Though it may not be "traditional camp programming," boys and girls need to have regularly scheduled, guided discussions about bullying, harassment, and other topics. Good questions are as follows:

  • Have you ever been threatened or intimidated by other boys/girls?
  • Have you ever seen another boy/girl be threatened or bullied?
  • What actually happened? What was it like, watching it happen or having it happen to you?
  • What do you think makes someone bully another kid?
  • What do adults typically do about it?
  • What should adults do that they are not doing now?
  • What can we do to make camp a place that is safe from bullying?

The more personal sharing, the more powerful it can be in preventing such behavior happening at camp.
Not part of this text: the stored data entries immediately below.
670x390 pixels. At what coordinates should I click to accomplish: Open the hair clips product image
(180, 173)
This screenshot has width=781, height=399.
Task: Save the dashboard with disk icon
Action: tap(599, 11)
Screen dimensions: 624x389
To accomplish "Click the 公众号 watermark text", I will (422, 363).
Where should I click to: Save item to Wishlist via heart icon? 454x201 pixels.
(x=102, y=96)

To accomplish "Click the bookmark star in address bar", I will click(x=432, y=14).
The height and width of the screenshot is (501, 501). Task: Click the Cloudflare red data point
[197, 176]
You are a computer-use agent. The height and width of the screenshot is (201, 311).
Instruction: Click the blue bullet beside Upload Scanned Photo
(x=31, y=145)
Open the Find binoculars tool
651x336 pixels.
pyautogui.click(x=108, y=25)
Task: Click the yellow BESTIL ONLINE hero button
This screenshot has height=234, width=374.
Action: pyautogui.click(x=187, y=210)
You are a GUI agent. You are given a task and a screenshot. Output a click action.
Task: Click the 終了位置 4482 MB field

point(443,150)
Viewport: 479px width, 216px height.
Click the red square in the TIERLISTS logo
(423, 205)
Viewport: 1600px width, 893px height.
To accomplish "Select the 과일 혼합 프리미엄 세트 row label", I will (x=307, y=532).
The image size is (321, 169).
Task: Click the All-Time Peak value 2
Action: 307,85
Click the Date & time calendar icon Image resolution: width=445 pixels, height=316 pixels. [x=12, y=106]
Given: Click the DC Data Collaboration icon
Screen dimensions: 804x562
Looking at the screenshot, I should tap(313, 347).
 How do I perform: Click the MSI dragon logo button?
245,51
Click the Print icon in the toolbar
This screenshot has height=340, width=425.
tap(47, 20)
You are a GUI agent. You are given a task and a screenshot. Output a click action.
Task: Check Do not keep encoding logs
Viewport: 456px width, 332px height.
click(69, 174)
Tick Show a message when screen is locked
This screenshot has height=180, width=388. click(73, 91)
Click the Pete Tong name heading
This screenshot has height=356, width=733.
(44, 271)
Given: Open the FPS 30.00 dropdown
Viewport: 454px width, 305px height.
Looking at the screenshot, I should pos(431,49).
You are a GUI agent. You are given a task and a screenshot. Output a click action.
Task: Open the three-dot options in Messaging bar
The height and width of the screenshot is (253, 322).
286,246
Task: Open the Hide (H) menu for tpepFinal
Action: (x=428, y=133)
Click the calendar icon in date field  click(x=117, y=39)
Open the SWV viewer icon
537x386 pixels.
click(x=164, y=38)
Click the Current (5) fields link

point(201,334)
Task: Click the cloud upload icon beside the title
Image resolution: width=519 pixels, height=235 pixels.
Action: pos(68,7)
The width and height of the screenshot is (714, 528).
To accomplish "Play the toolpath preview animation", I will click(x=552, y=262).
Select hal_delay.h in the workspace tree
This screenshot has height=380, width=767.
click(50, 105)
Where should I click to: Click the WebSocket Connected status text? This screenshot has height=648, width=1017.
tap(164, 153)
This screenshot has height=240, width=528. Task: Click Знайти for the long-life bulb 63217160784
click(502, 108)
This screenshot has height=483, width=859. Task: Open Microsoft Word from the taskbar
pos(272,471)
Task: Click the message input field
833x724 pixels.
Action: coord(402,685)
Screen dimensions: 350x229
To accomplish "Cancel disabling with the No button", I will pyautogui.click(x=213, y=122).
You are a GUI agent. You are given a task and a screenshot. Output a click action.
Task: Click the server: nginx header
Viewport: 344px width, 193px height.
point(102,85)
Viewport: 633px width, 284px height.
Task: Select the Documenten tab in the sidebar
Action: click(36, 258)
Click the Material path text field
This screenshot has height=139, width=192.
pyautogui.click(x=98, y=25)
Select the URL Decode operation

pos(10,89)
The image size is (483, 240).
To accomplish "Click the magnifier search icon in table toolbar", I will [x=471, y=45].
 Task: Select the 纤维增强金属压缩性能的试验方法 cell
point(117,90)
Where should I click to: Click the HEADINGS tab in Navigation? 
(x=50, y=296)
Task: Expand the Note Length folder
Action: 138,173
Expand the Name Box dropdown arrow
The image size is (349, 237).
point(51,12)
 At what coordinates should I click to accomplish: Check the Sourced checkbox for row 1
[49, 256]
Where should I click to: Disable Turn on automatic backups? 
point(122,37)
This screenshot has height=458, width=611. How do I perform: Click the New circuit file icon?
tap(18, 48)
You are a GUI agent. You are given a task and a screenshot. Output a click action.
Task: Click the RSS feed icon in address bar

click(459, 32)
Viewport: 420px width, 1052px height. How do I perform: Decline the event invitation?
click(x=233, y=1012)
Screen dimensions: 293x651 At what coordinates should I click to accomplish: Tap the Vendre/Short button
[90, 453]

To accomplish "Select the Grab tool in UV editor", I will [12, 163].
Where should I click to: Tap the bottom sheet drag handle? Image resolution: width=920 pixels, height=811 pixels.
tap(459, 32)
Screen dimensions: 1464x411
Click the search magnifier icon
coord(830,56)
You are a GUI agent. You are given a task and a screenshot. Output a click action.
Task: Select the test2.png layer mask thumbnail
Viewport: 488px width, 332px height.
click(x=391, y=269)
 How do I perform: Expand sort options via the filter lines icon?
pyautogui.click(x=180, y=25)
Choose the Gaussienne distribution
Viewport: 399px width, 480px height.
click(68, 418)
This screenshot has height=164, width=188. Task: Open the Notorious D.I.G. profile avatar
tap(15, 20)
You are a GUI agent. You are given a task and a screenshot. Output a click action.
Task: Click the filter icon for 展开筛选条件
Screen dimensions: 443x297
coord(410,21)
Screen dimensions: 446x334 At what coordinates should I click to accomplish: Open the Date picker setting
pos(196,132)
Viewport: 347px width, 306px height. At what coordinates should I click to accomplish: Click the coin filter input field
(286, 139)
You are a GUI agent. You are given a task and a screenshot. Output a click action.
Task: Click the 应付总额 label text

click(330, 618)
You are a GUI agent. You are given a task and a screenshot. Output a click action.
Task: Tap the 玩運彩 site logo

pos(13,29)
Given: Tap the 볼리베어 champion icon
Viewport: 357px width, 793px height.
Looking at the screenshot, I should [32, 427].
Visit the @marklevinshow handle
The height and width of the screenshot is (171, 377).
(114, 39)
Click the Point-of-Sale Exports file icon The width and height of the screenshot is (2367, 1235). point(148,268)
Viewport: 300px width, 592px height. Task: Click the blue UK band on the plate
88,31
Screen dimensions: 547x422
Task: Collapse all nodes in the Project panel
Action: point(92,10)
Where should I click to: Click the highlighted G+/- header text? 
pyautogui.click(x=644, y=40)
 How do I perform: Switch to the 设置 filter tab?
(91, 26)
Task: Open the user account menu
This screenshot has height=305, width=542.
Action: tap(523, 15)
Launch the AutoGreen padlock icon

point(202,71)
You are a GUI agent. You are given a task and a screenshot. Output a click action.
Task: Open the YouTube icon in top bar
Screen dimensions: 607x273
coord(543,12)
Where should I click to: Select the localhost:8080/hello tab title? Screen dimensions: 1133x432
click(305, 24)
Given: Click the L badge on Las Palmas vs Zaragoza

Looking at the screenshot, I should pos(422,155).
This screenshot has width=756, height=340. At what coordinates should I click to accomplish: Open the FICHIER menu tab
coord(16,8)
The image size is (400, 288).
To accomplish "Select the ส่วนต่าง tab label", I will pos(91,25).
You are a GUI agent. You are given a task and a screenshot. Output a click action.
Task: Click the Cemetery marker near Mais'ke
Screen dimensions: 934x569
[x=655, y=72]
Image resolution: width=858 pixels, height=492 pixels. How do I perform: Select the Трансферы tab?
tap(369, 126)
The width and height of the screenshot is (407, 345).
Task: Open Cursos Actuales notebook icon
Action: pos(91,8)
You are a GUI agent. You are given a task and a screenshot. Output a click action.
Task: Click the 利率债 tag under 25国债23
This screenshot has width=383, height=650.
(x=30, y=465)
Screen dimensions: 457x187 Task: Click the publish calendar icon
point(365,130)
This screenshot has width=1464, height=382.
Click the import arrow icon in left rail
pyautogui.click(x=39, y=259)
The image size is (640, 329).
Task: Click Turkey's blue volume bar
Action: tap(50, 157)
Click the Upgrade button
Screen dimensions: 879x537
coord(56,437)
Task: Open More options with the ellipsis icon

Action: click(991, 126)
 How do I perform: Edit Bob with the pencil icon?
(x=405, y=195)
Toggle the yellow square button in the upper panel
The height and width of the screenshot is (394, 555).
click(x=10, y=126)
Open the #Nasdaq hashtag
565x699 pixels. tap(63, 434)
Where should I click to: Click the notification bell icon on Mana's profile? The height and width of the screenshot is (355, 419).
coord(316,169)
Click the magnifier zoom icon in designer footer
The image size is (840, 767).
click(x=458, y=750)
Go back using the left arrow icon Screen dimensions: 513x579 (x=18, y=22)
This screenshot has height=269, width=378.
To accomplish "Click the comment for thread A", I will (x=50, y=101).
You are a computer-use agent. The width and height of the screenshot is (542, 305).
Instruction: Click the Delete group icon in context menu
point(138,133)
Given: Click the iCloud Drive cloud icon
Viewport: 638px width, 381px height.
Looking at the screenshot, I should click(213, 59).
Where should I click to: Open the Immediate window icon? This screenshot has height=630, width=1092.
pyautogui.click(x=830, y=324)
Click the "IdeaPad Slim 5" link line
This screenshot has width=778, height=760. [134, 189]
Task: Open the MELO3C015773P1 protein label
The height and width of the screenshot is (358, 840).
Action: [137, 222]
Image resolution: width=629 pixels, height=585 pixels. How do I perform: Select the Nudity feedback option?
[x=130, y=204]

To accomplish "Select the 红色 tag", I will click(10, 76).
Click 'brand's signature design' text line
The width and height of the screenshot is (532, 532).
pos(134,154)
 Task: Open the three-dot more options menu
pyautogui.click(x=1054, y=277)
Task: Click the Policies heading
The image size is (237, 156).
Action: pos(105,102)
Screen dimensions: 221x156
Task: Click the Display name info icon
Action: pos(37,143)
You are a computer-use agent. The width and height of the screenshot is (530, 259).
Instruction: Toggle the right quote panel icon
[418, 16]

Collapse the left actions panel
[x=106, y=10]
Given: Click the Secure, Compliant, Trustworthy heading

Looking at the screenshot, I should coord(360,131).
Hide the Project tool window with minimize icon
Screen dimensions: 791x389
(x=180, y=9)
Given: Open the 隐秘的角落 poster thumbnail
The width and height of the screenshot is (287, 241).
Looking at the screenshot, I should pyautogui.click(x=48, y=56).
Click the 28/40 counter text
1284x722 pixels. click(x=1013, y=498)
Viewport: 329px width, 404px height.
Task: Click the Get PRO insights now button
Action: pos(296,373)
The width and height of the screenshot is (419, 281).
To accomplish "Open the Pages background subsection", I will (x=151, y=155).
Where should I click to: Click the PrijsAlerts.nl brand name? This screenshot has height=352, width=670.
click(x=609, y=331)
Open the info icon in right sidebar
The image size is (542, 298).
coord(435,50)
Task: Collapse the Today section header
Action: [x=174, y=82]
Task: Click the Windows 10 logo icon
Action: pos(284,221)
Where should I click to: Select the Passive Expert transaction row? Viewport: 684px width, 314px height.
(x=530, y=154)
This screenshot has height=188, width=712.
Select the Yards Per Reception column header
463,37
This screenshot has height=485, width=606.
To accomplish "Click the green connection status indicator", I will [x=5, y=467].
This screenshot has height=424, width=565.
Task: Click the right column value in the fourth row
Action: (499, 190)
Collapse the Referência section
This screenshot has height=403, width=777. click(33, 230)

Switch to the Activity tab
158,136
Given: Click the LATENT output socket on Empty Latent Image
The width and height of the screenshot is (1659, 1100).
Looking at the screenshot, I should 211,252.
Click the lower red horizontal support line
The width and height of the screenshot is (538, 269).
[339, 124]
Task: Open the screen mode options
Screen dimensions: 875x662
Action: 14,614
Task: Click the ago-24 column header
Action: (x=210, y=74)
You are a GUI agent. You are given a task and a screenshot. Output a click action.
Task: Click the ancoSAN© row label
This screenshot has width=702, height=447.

You will also need to educate your staff about bullying. Lead them through the same personal discussion as you would campers, using the questions above. Train them to watch for subtle signs of distress or threatening behavior in campers. Encourage staff to "hang out discreetly" (after lights out, on the porch of a cabin, etc.) to listen for covert signs of intimidation. Have all staff be mindful of their own behavior (teasing, ostracizing, humiliating) and to take a stand when they see signs of bullying so that the safety of the group is not eroded.

Dear Bob,

We had an eleven-year-old boy bring a hunting knife to camp last summer unbeknownst to us. About ten days into the session, he pulled it on another boy and threatened to cut him. Luckily, a counselor intervened and apprehended the knife. Both knife and boy went home. When we called his mother (parents are divorced), she was upset that her "day was ruined" by having to come get her son, and why couldn't we just keep him another three days until the end of the session. When she came to pick him up (three hours later than we had agreed on), she jumped out of her car and immediately began berating him, saying how he had "ruined her evening."

Help! The kid was wrong. Yet, I can't help but think that his mom wasn't helping him get on the right track. Any suggestions?

- Safe at Camp

Dear Safe,

Several points. First, the answer to, "Can't you just keep him?" is a simple, firm, but polite, "No. I can understand how disruptive this must be for you (pause) . . . and . . . we can not guarantee your son's safety or the safety of the boys in his group."

Second, I think what you are trying to say is that this mother has made this whole incident about her. (One wonders what this boy has to do before someone realizes he needs help - not that his behavior is acceptable or should be excused.) Make it clear to the mother that when she comes to get her son you would like to meet with the two of them together. At that meeting say to her in front of him, "We all know your son's behavior was not okay, and he knows that is why he is going home. And . . . everybody knows that when a boy does something like this, he is telling us he needs help with something. You must be as concerned about him as we are."

Even if the mother seems more concerned about her schedule or social life than her son's well-being, judging her is not helpful. It may actually be that she is overwhelmed or feels at a loss about how to raise her son on her own. Go the extra mile. Agree to speak with his guidance counselor in school or his pediatrician as a way of getting him some help. Agree to be available to speak to this person, and reiterate your concern for the boy. You might also tell him that, if he can get some help, you are open to the possibility of his returning to camp next year. He will hear your concern. Let's hope the mother does, too.